大概の人は「市街地に瓦礫が残っていたら、復興の妨げになる」と考える。筆者もついこの間までそう思っていた。テレビが紹介する被災地の映像は確かに瓦礫だらけだ。
26日、衆院会館で開かれた市民団体と環境省の交渉のなかで、政府側の説明にウソがあることが明らかになった。
環境省の説明はこうだ―「岩手県は(ゴミ)11年分、宮城県は19年分の災害廃棄物(瓦礫)が出た。これを3年で処理しようとしている。今後25機の仮設焼却炉を被災地に設置して処理するが、8割までしかできない。2割(400万トン)が余るので広域で処理してほしい」。

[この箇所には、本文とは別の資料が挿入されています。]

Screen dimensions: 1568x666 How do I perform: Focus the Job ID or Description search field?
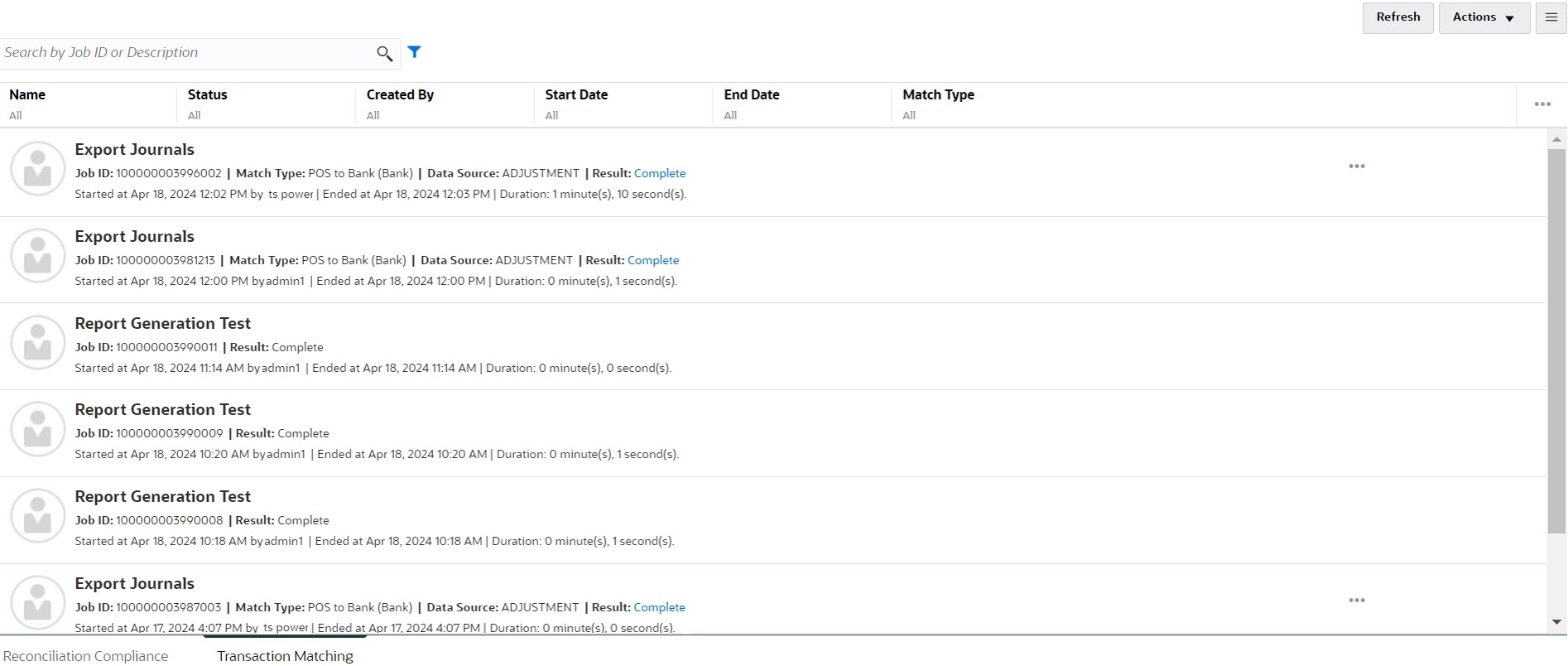click(186, 53)
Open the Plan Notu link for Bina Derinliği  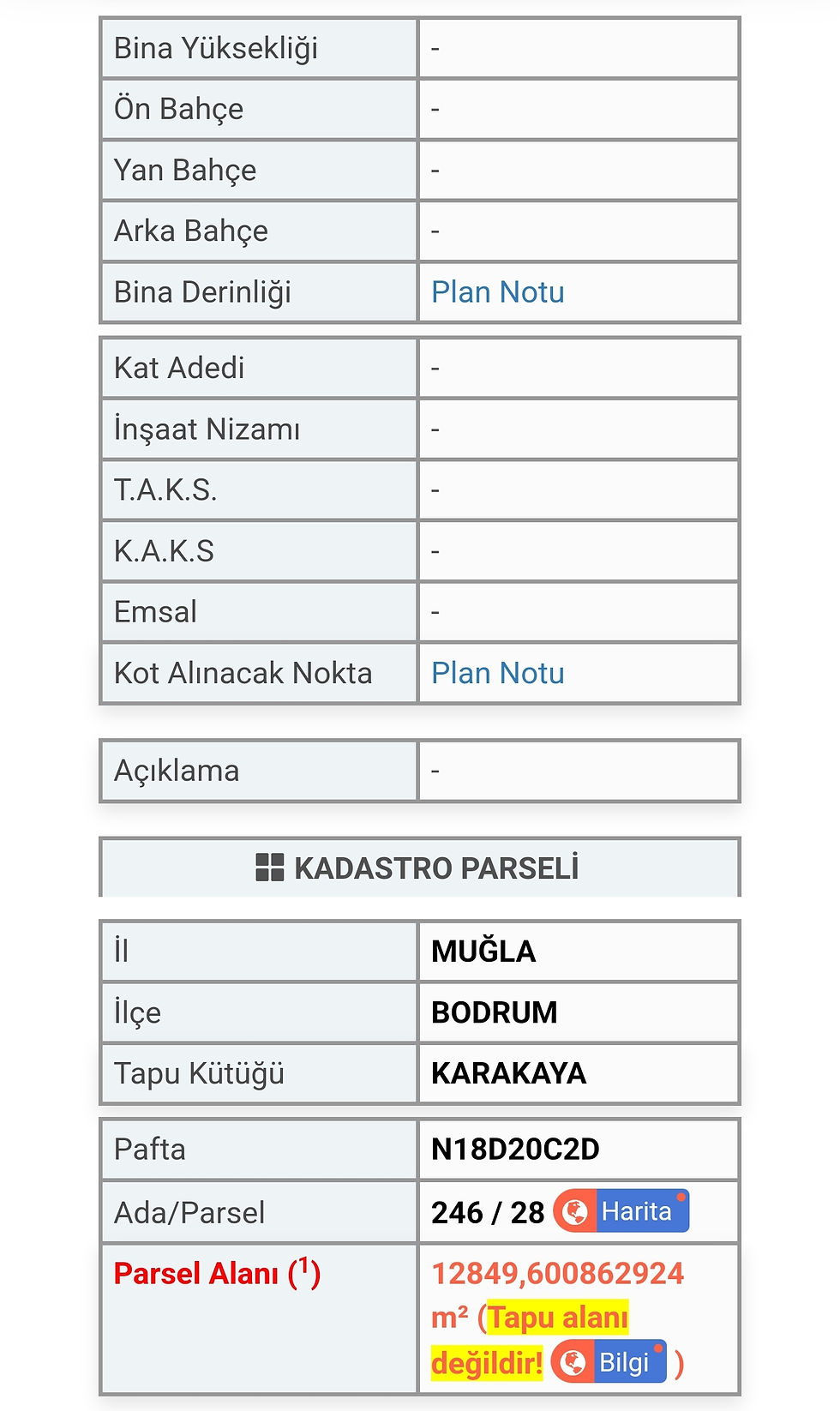pos(497,292)
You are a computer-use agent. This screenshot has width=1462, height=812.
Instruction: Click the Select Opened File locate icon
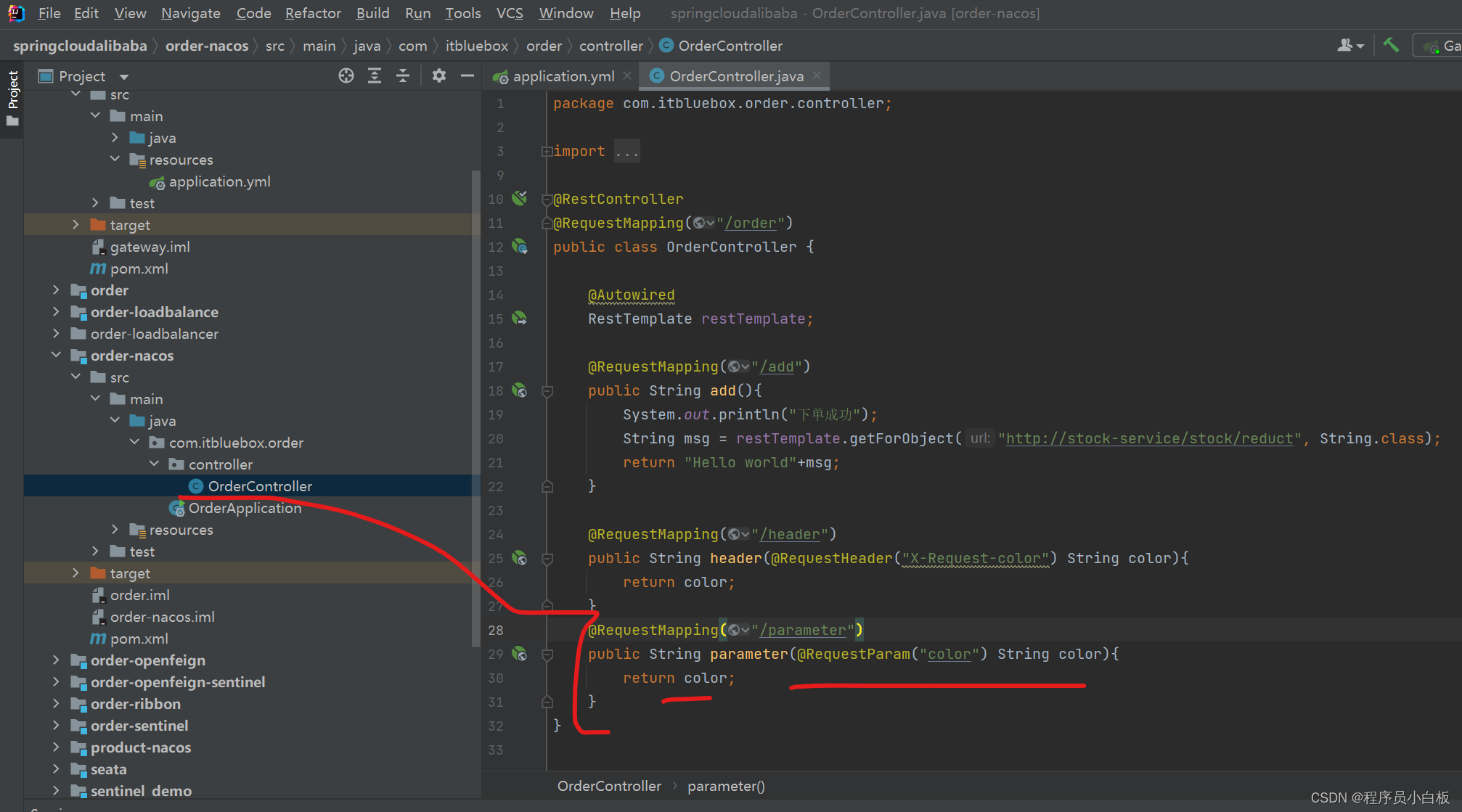pyautogui.click(x=346, y=75)
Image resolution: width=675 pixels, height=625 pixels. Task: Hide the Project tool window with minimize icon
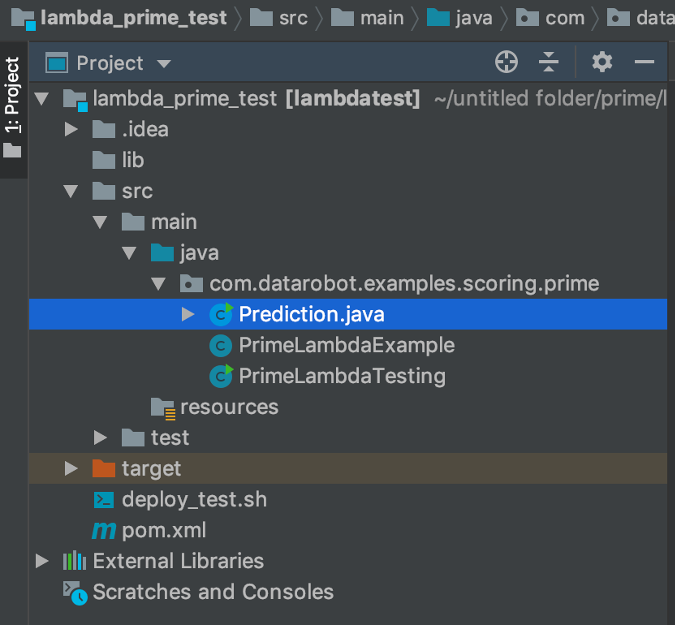click(x=644, y=63)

市民団体側の青木泰氏(環境ジャーナリスト)が「3年」の根拠を追及した。「津波の影響もあり、農地回復のため塩分を抜くのに5年位かかるという。これだけ嫌われている広域処理をなぜやるのか?規模の縮小や中止は考えないのか?」
環境省廃棄物対策課調査係長・豊村氏はすらすらと答えた―「阪神・淡路大震災が前提にある。仮置き場に瓦礫が積もっているのを見て、周辺住民はどうやって暮らしていくのか。どうしても広域処理が必要」「仮置き場のまわりにも人はいる」。
すかさず市民側から指摘があった。「ほとんどの仮置き場は(人が住んでいる)街にありませんよ。仮置き場に行ったことがありますか?」
豊村係長は言葉を失った。「すべて行ったというわけではありませんが…」と誤魔化すのがやっとだ。場内から拍手が上がった。
仮置き場が住民の近くにないのであれば、瓦礫がすぐさま復興の妨げになるわけではない。3年という現在の処理期限目標をあと数年伸ばせば、広域処理をする必要はなくなる。広域処理を急ぐ政府の大前提となる根拠が崩れた瞬間だった。
文科省が校庭の放射線量を20mSv/年に設定した時も、市民の追及に政府の役人はタジタジとなった。政府が根拠のあいまいなことを言って国民を欺き、瓦礫を拡散したがる、本当の理由を知りたい。